It is not just nationally that misleading phrases occur. Even in the north, we hear the buzzword’ of local authorities conducting ‘conversations/consultations’, with the people about some policy issues.

This includes the reorganisation of special educational needs services, including integrated resource units and special educational needs schools.

In practice, it reinforces the local people’s awareness that they are about to be diddled again by a phoney sense of participation, when really the real decisions to ‘reorganise/cull/slash’ services, even to some of our most vulnerable disabled children has already been made behind closed doors.

Chrissy Meleady MBE

Via email


Not an economic 
illiterate as you say!

I write in reply to Barry Clayton’s letter on July 6, when he wrote that people, including myself, are illiterate in understanding economics.

Well I like many know the economy is stagnating again and the Bank of England is warning interest rates will rise soon. Reminds me of my time working in the public sector between the 80s and 90s, when public servants were restrained in pay increases for years.

The theme for any government’s credibility in fiscal terms is to keep a strong manufacturing base, which pays good wages. I was contracted to do 35 hours work per week but in reality this always turned out to be between 50 or 60 hours per week, with no overtime pay. To keep on top of the increasing work load I struggled to pay a mortgage like many others in Thatcher’s free market economy.
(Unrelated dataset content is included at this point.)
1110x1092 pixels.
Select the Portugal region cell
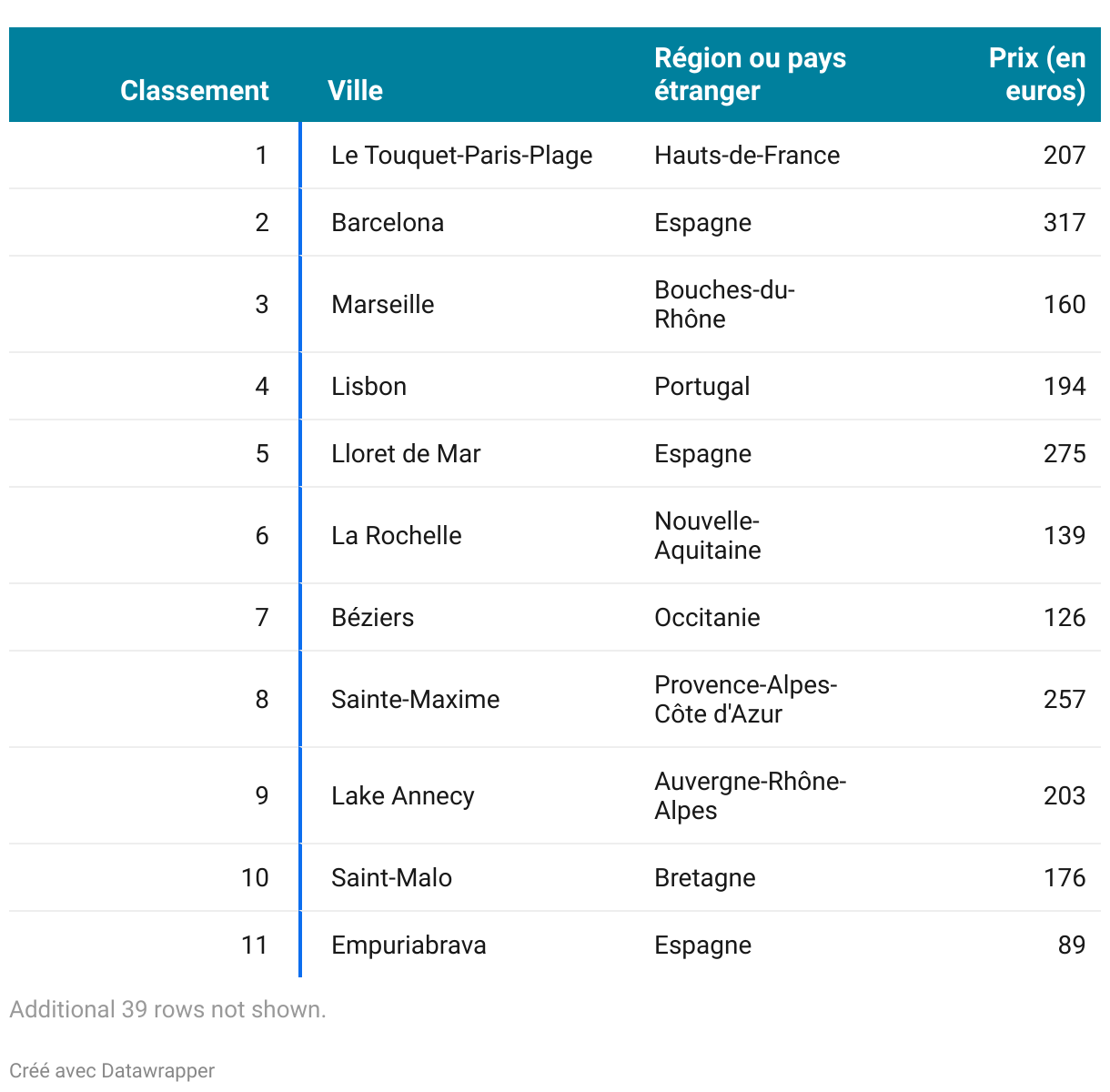click(x=701, y=387)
In reality this saw the decline of our manufacturing base in a country that once held its own in manufacturing. Now a high number of public sector jobs are privatised.

We have never taxed the rich enough, though PAYE earners are always paying more than their fair share of tax, while the rich still shift their profits to off shore accounts. The folly of the past Thatcher government and present government though is to put so many people out of work, whereupon no taxes can be paid into the treasury. Very few rich businesses pay their full share of taxes as the government fears they will move elsewhere! Most will anyway when the Brexit effect kicks in. So Mr Clayton time for a reality check on whatever your view of economics is? With 10 million now in zero hours unstable work, there is no reason for austerity to continue!

Marjorie Nye

North Shore


The Highway Code is now just an option

Is it me?

Just this past week I’ve been subjected to rude gestures from a tailgater for slowing down at a roundabout to check nothing was coming from the obscured right (good idea having overgrown grass on roundabouts so you can’t see what’s coming, by the way - nice touch, that), angrily waved at by some other motorist overtaking me on Gatso road markings while I was doing 27mph in a 30mph zone - they must have crawled past, in their urgency, at 29mph - and had exasperated arms lifted aloft at me from behind while I stopped at a RED light (!).

I must have missed the Act of Parliament that rendered the Highway Code optional and made impatience and stupidity compulsory.

T Ithebarn

via email


Better to rejoin EU sooner not later

The arguments over Europe seem to have been going on for ever.

Perhaps we should now let the dust settle and see what sort of a deal emerges.

Of course we all want the country to prosper but the picture of glorious opportunities awaiting is unconvincing. I am amazed that supposedly hard-bitten politicians should swallow and promote this guff so enthusiastically, given these factors:

1. Our economy is unbalanced and weak in manufacturing.

2. Devaluing the currency is resorted to frequently and irresponsibly to boost exports.

3. The workforce is short of vital skills.

4. Other countries can undercut our production costs in many areas.

5. Vast number of immigrants are required for jobs that our own people can’t or won’t do.

I still think we may rejoin the European Union at some stage, which would be better late than never.